Researchers Use Satellite Image to Monitor Water Hyacinth Infestation in Lakes
An innovative multi-institutional project titled “Multimodal data analysis for monitoring invasive aquatic weeds in India” involving ICRISAT; University of Stirling, Scotland; University of Strathclyde, Scotland; National Institute of Plant Health Management (NIPHM), Hyderabad, India; Sanatana Dharma College (SDC), Kerala, India and CSIR-Central Scientific Instruments Organization (CSIO) Chandigarh, India, is ongoing to address water hyacinth problems.

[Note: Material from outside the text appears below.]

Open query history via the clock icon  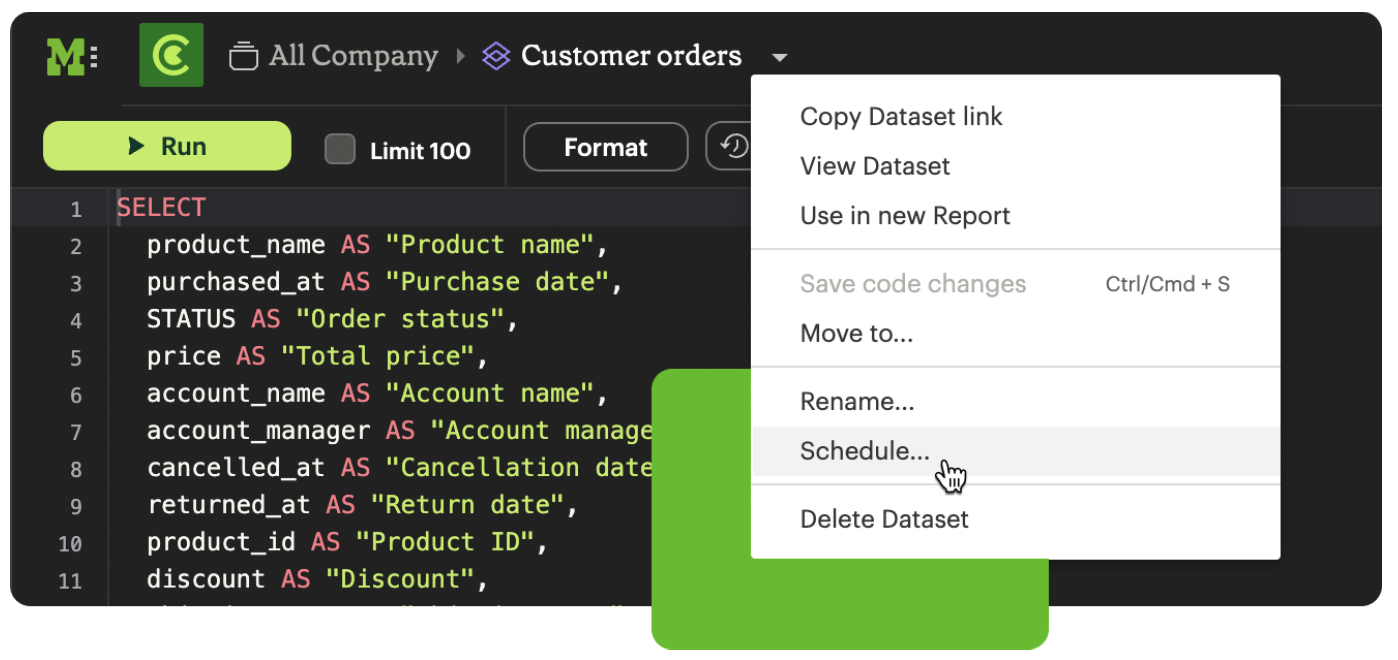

Funded under UKRI Global Challenges Research Fund through grant (FF\1920\1\37) from the Royal Academy of Engineering, United Kingdom, the project investigates emergence or resurgence of water hyacinth in lakes using satellite data.
Water hyacinth infestation in lakes poses environmental challenges and economic consequences for local community. At present, the use of satellite based data for monitoring water hyacinth poses limitations. Often these mats are present along with other floating, submerged, or semi-submerged macrophytes, making it difficult to monitor. Under this project, researchers interpret the satellite data further with increased accuracy to distinguish water hyacinth mat by collecting high-resolution data using drones equipped with multi-spectral data acquisition sensors, high-resolution satellite data, along with water quality analysis.
Co-Principal Investigator of this project, Dr Srikanth Rupavatharam, Senior Scientist (Digital Agriculture), ICRISAT says “Real-time monitoring and AI based estimation of water hyacinth biomass floating over large water bodies can significantly augment the efficiency of remediation strategies.”
Android application MPRO (ICRISAT-DAY) tool was also used to source ground truth images of water hyacinth from the banks of weed infested lakes. MPRO enables user to capture and upload images that are geo-time tagged to ICRISAT database. The multi-modal data acquisition, along with simultaneous water quality monitoring and citizen science, enables real-time accurate estimation. AI based forecasting of these mats further allows timely interventions.
This work is an attempt to make remediation less expensive through high-science driven decision making and revenue generation through efficient valorisation of the water hyacinth biomass.